* [TEXT BLOCK]
-=-=-=-=-

Would EPA air-pollution rules lead to massive blackouts? Feds weigh in.

Energy-industry groups said that new EPA air-pollution rules could threaten the reliability of the American power grid. The Energy Department countered that claim with its own report Thursday.

Brian Nicholson/Deseret News/AP/File
Smog and haze hover over Salt Lake City in this file photo. The EPA is moving forward on two new air-pollution rules, angering energy industry groups.

The results of a Department of Energy study suggest that two new federal pollution rules would not result in widespread blackouts or compromise the American electricity grid, federal officials announced Thursday.

The energy industry has claimed that the rules would result in a dangerous number of power plants being closed or having to come offline for pollution-control updates. The result, according to an industry report, would be a huge cut in power generation that threatened the reliability of the grid.  

Modeling done in what the DOE calls a "stress test," however, found that overall resources would be adequate, with the exception of a small amount of additional natural-gas power generation needed in Texas. While "resource adequacy would not be compromised," the retirements of power plants and other factors "could lead to grid-reliability challenges" in some localized instances, the report stated.

-=-=-=-=-

* [STORED DATA]
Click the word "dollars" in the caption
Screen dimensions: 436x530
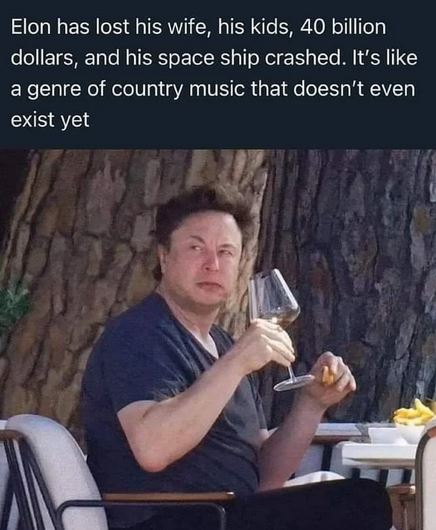[42, 59]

-=-=-=-=-

* [INSTRUCTIONS]
a) In the article about EPA air-pollution rules and the power grid, which state did the DOE stress test find would need a small amount of additional natural-gas power generation?
b) Write the next few paragraphs of the article about EPA air-pollution rules and the power grid, picking up after its final sentence.

* [TASK RESULTS]
a) Texas

b)
The back and forth is the latest round in the battle between the Obama administration and pro-business Republicans in Congress over whether new environmental regulations are "job killers." Industry officials have warned that a wave of power-plant closures could not only weaken the power grid but also cost thousands of jobs.

One of the flash points the DOE sought to address Thursday is the Cross-State Air Pollution Rule – the Environmental Protection Agency's revision of a Bush-era rule that was overturned by the courts. It reduces permissible smokestack emissions of sulfur dioxide and nitrogen oxide in Eastern states and goes into effect Jan. 1. It allows a three-year transition.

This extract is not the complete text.